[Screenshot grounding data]
>>>>
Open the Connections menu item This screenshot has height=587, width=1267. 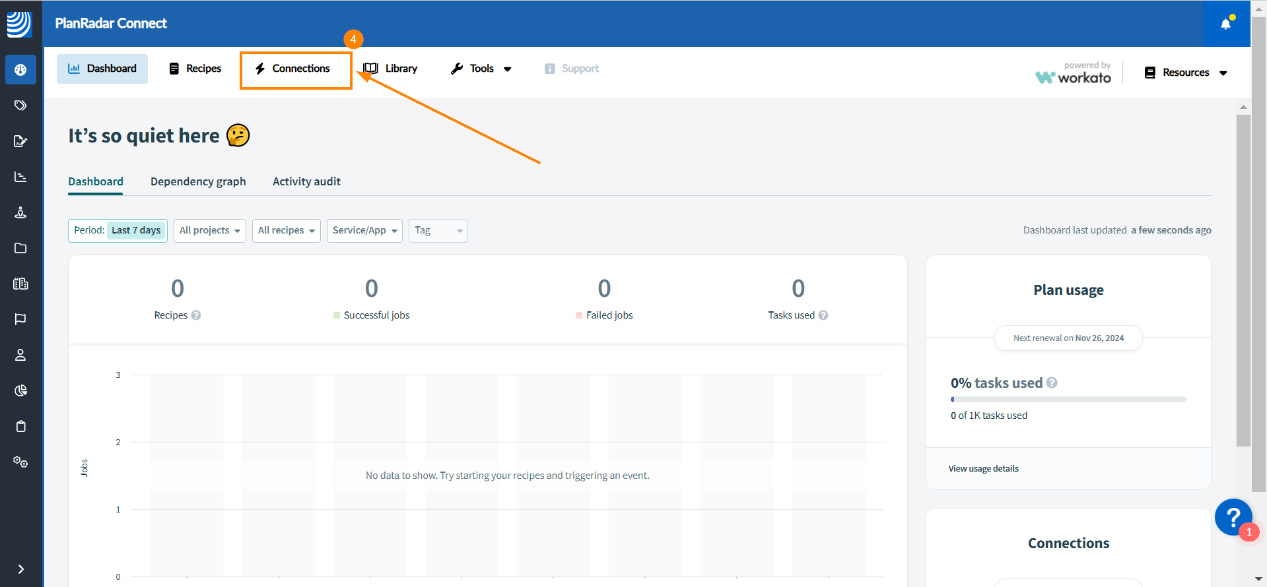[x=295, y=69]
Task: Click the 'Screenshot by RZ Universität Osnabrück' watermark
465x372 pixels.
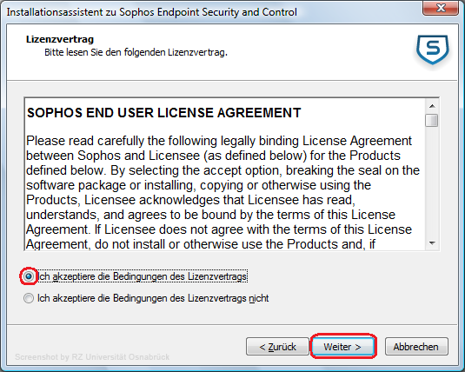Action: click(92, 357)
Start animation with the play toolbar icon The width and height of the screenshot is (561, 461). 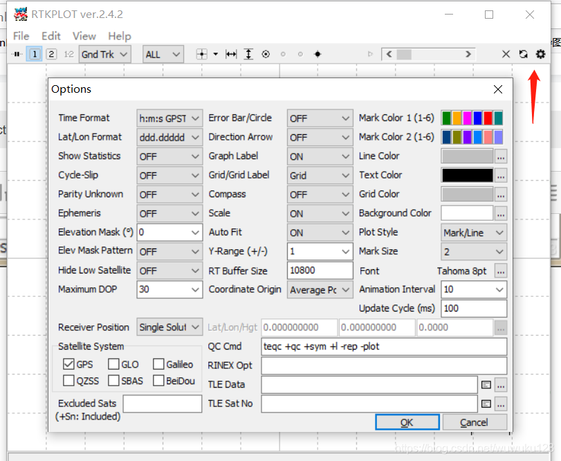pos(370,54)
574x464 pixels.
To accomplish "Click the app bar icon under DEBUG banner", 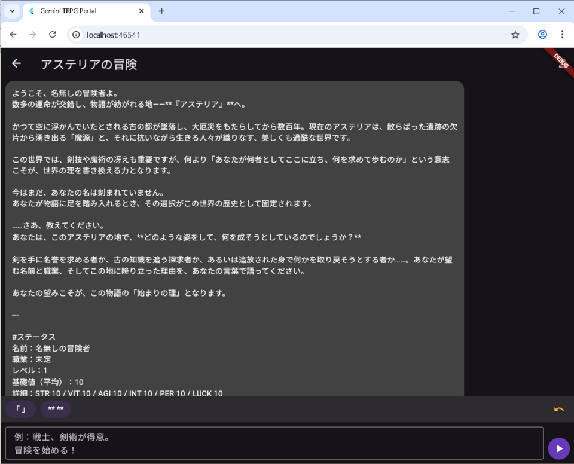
<<<<
Directions for this task — Could you set down exactly, and only, the lines from the line containing "574x464 pixels." through the last line of the records, both included, without the pictures?

Task answer —
574x464 pixels.
To accomplish "Click the app bar icon under DEBUG banner", 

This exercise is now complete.